• DATA FOR REVIEW:
○ ○ ○

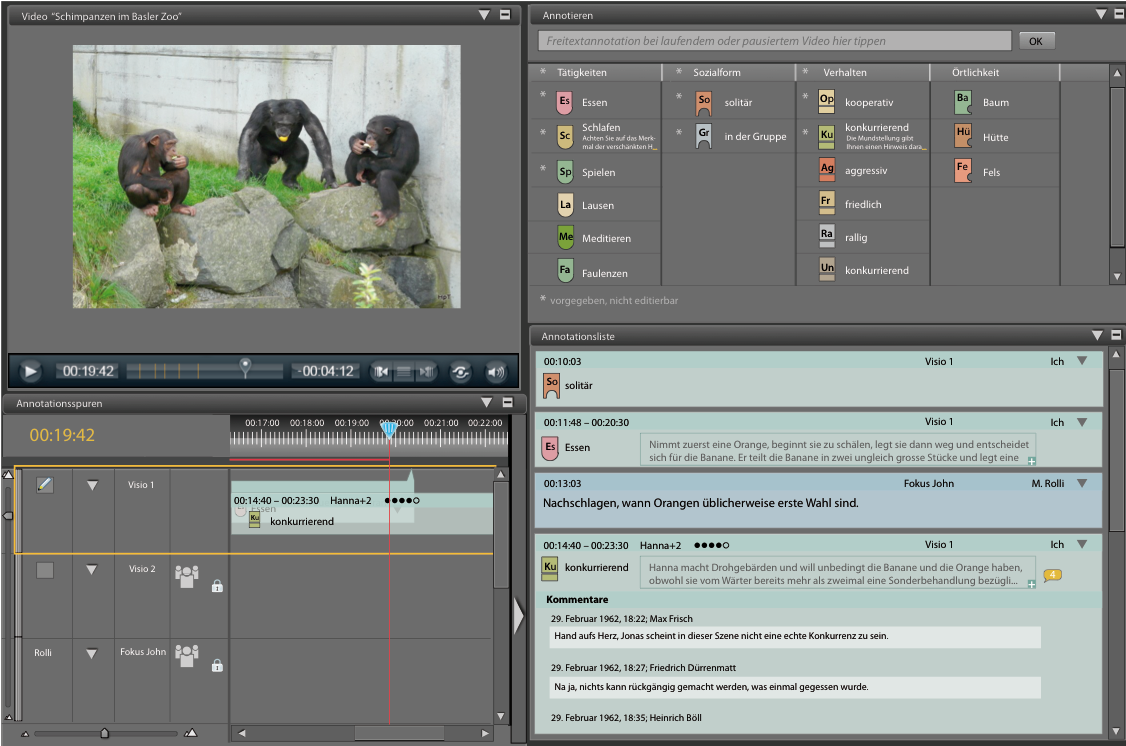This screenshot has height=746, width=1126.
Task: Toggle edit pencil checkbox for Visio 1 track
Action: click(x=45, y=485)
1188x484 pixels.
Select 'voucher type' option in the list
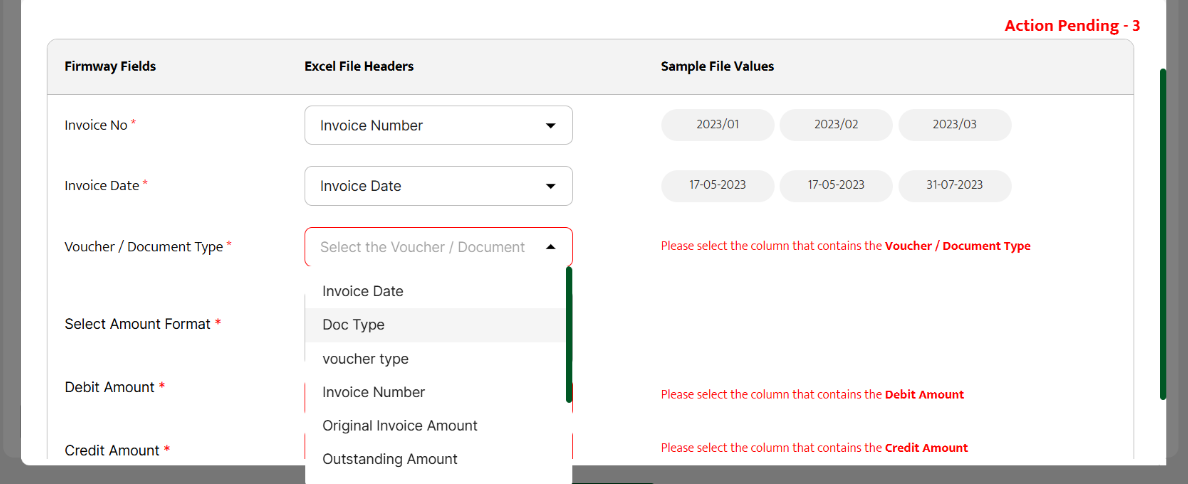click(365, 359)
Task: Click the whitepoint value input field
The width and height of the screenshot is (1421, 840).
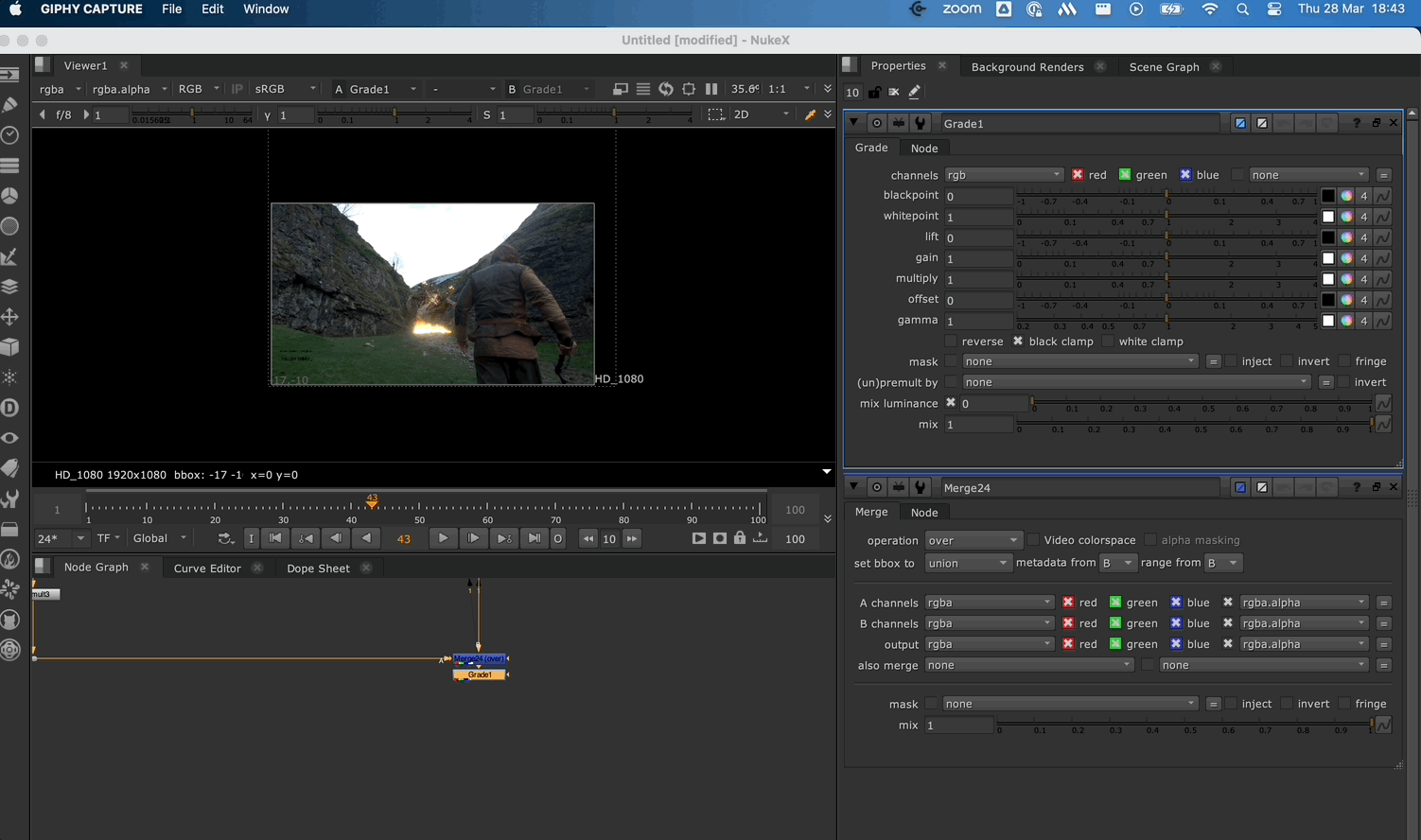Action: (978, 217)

○ ○ ○

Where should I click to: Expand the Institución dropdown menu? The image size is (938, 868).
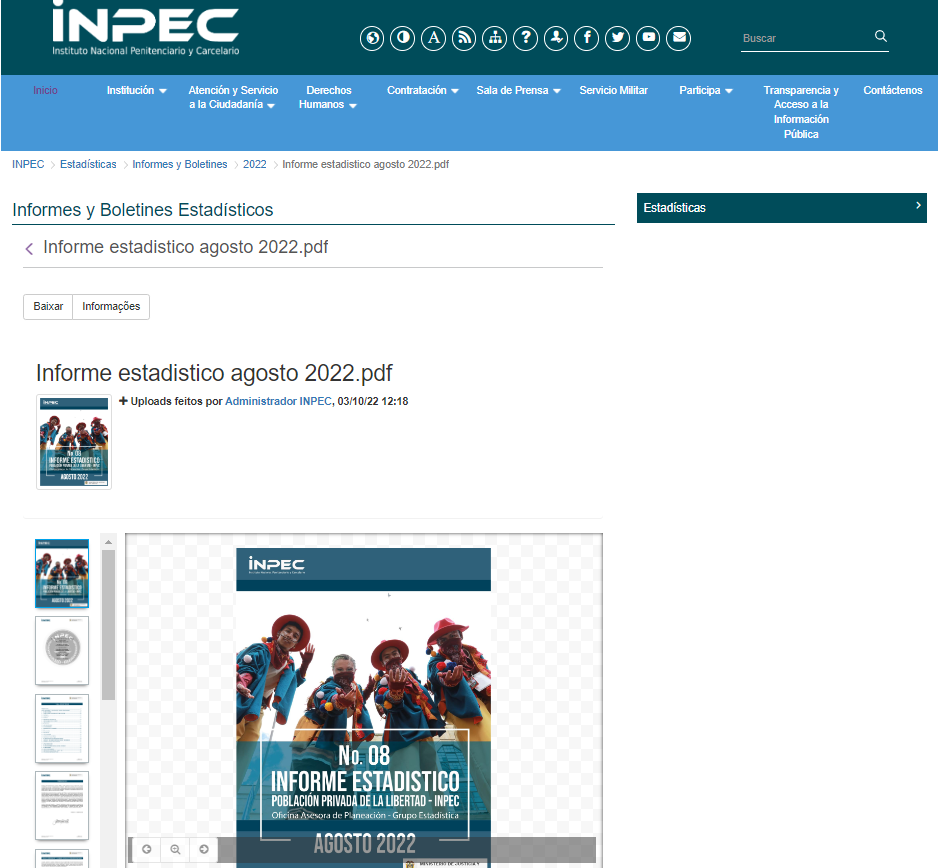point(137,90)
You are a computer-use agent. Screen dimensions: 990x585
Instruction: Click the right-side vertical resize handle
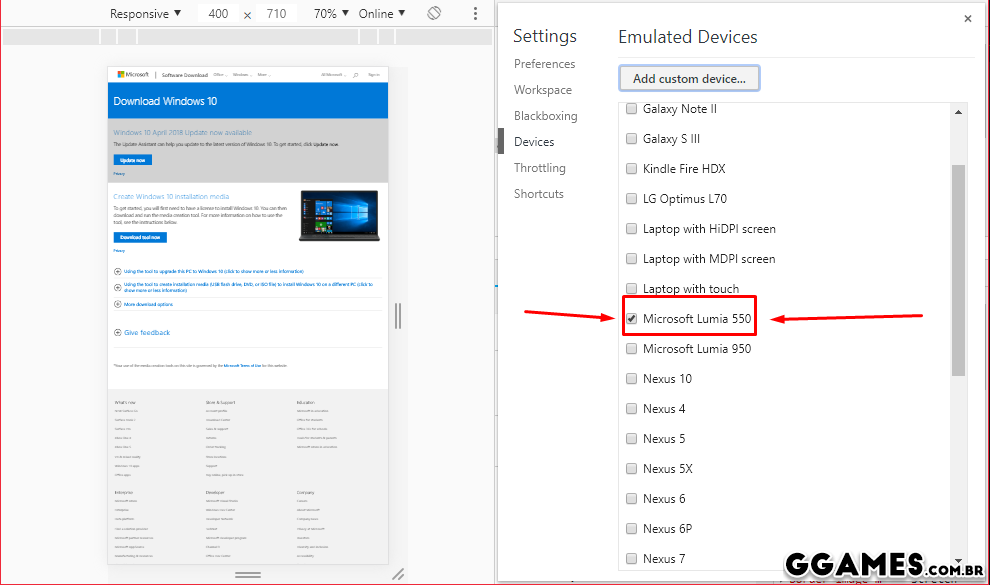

○ ○ ○

• TASK DIRECTIONS: Output exactly the lines above, from the line with "Where should I" to the line with "Instruction: Click the", both included; skip the pictures.

• REPLY TO THE EXERCISE:
Where should I click to: Expand the Institución dropdown menu? The image size is (938, 868).
point(137,90)
You are a computer-use agent. Screen dimensions: 990x585
Instruction: Click the right-side vertical resize handle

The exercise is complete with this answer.